‘Chernobyl is a unique world full of contrasts where stories of life and death intertwine and where nature is always the first to pay the price for man's impact on planet Earth. The ‘dead zone’ of Chernobyl today is full of life, life affected and mutated by the largest and most catastrophic technological accident that humanity has ever suffered, a humanity that has no voice and has suffered all the consequences.’
The photographs in the book—the culmination of six years work for Mittica beginning in 2015 —include those showing the daily lives of the ‘samosely’ who returned to their heavily contaminated villages after being evacuated following the disaster. The samosely numbers have dwindled to less than 200 octogenerians. As the last of the survivors die, the village culture, history and traditions of the province of Polessie will disappear with them.
Approximately four thousand people live in Chernobyl and Mittica’s photographs depict a selection of those who call the town home—the military and police personnel who control
the zone, scientists studying the impact of the disaster, the operators of the reactors that are still not decommissioned and those charged with the dangerous work of recycling the tonnes contaminated metal or rusty ‘gold’ which lies abandoned.
As well as the inhabitants, Mittica photographed those passing through the zone. The most recent to start to enter illegally are referred to as ‘stalkers’, groups of young Ukranians play survival games. They undertake the journey to reach the final destination of the ghost town of Pripyat walking about sixty kilometres through the woods, mostly by night to avoid the police. Also passing through were Hasidic Jews on pilgrimages to honour an important Hasidic dynasty which originated in Chernobyl with Rabbi Menachem Nochum Twersky, who was born in 1730. In addition, since 2011 when the zone was opened to tourists, about 60,000 people a year would cross the radiation border on ‘Chernobyl Tours’ to spend a day in the most notable places associated with the diaster.
Mittica, in recognition of the arbituary divide of the thirty kilometre radius of the exclusion zone, also spent time in areas just outside but similarly impacted by the disaster. The village of Radinka is just 300 metres from the zone’s border and its residents live with the devastating health effects of high levels of contamination.

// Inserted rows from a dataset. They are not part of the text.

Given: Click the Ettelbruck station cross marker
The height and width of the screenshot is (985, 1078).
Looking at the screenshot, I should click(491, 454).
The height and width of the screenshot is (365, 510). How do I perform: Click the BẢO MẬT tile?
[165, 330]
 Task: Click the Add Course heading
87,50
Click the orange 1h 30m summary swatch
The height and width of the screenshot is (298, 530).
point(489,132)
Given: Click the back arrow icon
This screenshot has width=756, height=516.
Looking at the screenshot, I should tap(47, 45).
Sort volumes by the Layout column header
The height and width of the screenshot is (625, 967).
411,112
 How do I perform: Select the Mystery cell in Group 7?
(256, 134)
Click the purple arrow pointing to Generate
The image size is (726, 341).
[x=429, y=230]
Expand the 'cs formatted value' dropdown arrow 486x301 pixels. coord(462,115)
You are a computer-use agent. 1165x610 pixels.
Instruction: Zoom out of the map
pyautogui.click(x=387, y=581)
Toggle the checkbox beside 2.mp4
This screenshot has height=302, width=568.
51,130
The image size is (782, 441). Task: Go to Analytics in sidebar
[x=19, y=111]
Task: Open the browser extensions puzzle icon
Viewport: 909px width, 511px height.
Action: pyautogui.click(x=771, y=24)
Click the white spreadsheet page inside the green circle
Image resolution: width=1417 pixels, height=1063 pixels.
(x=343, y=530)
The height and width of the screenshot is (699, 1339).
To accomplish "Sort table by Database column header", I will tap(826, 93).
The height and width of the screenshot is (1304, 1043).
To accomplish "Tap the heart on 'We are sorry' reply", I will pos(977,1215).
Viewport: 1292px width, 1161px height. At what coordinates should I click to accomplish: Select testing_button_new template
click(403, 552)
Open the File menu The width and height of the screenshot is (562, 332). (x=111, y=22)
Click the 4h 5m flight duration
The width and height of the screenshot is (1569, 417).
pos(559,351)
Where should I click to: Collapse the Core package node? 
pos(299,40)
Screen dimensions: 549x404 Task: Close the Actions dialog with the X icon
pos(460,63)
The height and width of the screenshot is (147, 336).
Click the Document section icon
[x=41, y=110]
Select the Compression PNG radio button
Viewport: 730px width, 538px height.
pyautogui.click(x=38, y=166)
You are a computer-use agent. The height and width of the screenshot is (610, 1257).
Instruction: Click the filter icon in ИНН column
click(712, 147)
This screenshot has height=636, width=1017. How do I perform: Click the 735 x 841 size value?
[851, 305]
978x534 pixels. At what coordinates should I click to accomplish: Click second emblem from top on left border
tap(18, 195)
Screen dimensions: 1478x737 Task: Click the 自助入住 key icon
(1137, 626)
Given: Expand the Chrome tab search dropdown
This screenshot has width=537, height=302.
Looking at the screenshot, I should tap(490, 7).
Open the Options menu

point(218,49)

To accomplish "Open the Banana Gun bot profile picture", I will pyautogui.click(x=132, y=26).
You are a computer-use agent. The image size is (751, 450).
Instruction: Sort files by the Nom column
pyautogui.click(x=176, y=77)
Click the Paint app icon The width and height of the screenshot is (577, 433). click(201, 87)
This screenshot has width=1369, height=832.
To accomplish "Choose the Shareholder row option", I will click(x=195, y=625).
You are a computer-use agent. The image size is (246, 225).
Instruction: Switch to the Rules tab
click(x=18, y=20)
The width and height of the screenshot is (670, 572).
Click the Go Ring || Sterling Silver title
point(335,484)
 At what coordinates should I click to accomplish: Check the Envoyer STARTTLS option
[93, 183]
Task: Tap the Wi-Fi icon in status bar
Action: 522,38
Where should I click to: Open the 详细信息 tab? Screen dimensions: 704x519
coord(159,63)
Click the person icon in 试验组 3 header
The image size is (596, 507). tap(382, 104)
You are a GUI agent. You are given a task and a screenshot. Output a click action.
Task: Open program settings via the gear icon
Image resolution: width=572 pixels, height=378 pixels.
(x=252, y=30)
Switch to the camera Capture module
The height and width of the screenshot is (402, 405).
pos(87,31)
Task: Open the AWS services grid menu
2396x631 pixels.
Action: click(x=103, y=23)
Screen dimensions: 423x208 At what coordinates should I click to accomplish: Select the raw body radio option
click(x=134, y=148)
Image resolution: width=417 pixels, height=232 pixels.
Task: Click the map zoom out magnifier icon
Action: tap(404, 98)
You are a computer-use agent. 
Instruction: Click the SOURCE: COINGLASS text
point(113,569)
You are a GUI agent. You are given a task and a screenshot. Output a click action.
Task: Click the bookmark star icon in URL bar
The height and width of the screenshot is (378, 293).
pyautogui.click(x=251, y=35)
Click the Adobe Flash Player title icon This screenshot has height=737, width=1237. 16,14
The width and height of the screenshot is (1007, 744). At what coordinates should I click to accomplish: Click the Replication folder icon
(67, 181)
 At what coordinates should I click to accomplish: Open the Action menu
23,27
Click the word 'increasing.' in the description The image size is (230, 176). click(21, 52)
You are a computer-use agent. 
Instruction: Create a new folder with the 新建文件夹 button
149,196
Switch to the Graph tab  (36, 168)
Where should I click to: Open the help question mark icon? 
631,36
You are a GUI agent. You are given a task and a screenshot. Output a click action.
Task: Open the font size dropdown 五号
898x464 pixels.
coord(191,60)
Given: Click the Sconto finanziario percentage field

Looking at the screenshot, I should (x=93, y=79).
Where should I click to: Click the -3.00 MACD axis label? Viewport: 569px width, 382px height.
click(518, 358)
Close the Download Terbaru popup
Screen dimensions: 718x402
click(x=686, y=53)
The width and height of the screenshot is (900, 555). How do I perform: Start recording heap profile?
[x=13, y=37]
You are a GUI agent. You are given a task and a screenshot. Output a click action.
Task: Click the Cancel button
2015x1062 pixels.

‘I recounted the consequences of the Chernobyl disaster on people and the environment because this cannot and must not be forgotten. Most of the children sickened by radiation that I photographed are no longer alive today, as well as many elderly people I photographed who lived in villages in the Exclusion Zone. Only their photographs remain to remind the world of them. Radiation does not
only erase people, but also the memory of a place and its history. I would like this book to be the memory of that place and those people for posterity.’
Following the Russian invasion of Ukraine in February 2022, much of the exclusion zone has been mined and the borders are under the control of the Ukranian Ministry of Defense. Tourists, ‘stalkers’ and pilgrims can no enter and the samosely have either been deported or live in total isolation.
‘Despite being one of the most contaminated places on Earth, the Chernobyl dead zone was full of life before the war. Today, it has truly become a zone of total exclusion. Everything mutates in the zone, not only nature, not only the human genome. With the war in Ukraine, all these stories have changed or no longer exist.’
The publication of the book coincides with an exhibition, Chernobyl at the 38th edition of Venezia Giulia Fotografia 2024 at Spilimbergo, Italy from 11 May – 30 June 2024.